**WHAT TO DO**
**A.** In the baseball broadcasters excerpt, what reasons does the commenter give for liking the Padres' broadcast team best?
**B.** Transcribe the listing word for word, starting at its first line and ending at the line that contains "Select AI voice".

**DOCUMENT EXCERPT**
Dick Bremer provides play by play analysis. Bert Blyleven explains how “right here he finds his balance point right there at the major league level”.

Charm: Charisma, Humor, Feel Good, Looks (it sells)
Vin has charisma, he also paraphrases a zoom in of a naughty word with “that’s fertilizer he says, that’s fertilizer”. And he makes you feel good. Vin has all three.

Grace (Diamondbacks version more than Fox version) uses humor with a “UNCLE!!” written on the screen when the microphones went dead and the D-Backs were getting destroyed. Grace also holds up a sign for troops after their recent success.

Blyleven eats a worm to raise money for Parkinsons. Even if he annoys you, you still like part of him because of the “feel good” factor. Which can be erased (or added to ) with one on camera f-bomb.

Regional: Commercials, Accents (or lack of) and split by In Region Factor, out of region factor

Mike
Guest
Mike
5 years 2 months ago

The Padres’ broadcast team is easily my favorite. I don’t know either’s name, but the color and pbp would get very high charm ratings for clubhouse stories and the pbp likes to find obscure baseball stats and records to talk about.

**DATA PROVIDED**
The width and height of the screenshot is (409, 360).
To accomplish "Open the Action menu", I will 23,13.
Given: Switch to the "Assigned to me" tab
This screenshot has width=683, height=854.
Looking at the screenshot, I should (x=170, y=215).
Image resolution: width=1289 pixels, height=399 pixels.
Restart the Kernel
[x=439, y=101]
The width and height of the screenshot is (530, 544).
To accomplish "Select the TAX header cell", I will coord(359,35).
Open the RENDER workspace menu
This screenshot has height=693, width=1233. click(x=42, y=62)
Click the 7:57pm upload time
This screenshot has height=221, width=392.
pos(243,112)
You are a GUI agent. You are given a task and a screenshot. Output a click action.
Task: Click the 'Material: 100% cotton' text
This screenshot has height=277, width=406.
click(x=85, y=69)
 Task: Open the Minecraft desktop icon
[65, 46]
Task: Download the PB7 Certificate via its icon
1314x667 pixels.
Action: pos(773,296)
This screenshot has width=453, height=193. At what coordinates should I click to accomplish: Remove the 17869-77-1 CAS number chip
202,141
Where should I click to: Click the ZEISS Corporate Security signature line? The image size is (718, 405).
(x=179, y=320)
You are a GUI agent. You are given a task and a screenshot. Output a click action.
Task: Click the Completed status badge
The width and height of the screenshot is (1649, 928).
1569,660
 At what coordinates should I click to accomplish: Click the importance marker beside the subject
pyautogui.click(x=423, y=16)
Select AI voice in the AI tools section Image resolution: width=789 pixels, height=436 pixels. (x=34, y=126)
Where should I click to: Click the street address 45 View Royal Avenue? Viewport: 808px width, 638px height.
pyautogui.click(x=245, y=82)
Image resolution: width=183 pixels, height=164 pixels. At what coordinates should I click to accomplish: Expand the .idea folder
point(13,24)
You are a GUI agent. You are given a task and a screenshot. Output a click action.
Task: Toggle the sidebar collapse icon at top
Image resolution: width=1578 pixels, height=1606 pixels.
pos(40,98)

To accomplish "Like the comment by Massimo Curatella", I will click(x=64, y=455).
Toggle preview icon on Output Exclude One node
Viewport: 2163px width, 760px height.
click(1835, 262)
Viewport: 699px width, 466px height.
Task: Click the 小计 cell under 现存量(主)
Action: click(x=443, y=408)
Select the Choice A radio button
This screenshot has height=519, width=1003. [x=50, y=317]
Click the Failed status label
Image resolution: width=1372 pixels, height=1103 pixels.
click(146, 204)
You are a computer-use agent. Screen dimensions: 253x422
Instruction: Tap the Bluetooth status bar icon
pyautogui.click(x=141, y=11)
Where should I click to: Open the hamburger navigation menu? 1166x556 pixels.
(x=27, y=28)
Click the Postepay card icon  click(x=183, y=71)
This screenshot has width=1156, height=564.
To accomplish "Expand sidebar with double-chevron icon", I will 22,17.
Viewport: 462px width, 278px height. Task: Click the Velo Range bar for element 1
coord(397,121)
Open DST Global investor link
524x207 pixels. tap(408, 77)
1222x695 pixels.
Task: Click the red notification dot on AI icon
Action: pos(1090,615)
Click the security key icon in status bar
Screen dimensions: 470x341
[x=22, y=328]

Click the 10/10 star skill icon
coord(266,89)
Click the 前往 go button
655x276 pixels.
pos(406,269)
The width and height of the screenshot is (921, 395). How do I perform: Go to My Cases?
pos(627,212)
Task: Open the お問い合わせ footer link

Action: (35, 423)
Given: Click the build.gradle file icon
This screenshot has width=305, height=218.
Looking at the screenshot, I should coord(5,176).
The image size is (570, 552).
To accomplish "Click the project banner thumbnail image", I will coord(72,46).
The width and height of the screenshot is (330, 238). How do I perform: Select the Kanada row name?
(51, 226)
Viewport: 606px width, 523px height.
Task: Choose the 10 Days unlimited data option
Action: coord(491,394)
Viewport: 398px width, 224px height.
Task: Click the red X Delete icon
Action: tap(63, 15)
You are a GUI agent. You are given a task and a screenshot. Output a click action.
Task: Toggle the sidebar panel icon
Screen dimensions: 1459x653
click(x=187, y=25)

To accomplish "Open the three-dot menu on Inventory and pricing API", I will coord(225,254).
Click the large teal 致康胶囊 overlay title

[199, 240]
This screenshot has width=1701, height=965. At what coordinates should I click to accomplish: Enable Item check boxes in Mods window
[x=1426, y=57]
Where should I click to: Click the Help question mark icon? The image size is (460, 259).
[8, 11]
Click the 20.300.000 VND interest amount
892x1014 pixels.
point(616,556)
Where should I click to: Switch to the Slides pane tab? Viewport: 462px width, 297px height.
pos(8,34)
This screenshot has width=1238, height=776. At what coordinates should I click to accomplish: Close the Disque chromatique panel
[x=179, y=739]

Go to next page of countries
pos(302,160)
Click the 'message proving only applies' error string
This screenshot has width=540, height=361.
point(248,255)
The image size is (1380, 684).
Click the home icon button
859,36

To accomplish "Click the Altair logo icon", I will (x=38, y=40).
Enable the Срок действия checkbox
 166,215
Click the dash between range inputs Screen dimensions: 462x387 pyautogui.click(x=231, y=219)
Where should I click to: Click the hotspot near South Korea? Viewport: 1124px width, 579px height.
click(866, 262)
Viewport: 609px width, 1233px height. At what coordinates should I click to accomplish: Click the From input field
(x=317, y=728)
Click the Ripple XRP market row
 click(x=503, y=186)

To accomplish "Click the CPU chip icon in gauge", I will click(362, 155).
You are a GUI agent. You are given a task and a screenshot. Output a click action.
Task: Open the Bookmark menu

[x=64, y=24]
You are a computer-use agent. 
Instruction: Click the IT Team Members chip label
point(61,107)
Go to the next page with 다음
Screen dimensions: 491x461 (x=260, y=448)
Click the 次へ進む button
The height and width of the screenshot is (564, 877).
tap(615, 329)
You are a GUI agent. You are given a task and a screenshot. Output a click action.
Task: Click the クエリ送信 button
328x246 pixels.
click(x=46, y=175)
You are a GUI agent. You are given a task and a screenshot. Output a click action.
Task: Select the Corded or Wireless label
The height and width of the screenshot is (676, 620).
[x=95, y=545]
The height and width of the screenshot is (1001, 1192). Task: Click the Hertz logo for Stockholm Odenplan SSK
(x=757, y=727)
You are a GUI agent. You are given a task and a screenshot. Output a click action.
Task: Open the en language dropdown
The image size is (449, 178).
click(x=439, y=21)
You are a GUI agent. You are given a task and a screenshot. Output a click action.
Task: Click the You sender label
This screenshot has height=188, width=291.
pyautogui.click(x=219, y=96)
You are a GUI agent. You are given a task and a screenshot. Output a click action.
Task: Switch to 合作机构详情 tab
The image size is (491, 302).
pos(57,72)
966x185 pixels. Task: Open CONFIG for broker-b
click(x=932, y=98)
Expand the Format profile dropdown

**RESPONSES TO THE EXERCISE**
**A.** The commenter says the color and play-by-play announcers would get very high charm ratings for their clubhouse stories. The play-by-play announcer also likes to find obscure baseball stats and records to talk about.

**B.**
The width and height of the screenshot is (409, 360).
To accomplish "Open the Action menu", I will 23,13.
Given: Switch to the "Assigned to me" tab
This screenshot has width=683, height=854.
Looking at the screenshot, I should (x=170, y=215).
Image resolution: width=1289 pixels, height=399 pixels.
Restart the Kernel
[x=439, y=101]
The width and height of the screenshot is (530, 544).
To accomplish "Select the TAX header cell", I will coord(359,35).
Open the RENDER workspace menu
This screenshot has height=693, width=1233. click(x=42, y=62)
Click the 7:57pm upload time
This screenshot has height=221, width=392.
pos(243,112)
You are a GUI agent. You are given a task and a screenshot. Output a click action.
Task: Click the 'Material: 100% cotton' text
This screenshot has height=277, width=406.
click(x=85, y=69)
 Task: Open the Minecraft desktop icon
[65, 46]
Task: Download the PB7 Certificate via its icon
1314x667 pixels.
Action: pos(773,296)
This screenshot has width=453, height=193. At what coordinates should I click to accomplish: Remove the 17869-77-1 CAS number chip
202,141
Where should I click to: Click the ZEISS Corporate Security signature line? The image size is (718, 405).
(x=179, y=320)
You are a GUI agent. You are given a task and a screenshot. Output a click action.
Task: Click the Completed status badge
The width and height of the screenshot is (1649, 928).
1569,660
 At what coordinates should I click to accomplish: Click the importance marker beside the subject
pyautogui.click(x=423, y=16)
Select AI voice in the AI tools section Image resolution: width=789 pixels, height=436 pixels. (x=34, y=126)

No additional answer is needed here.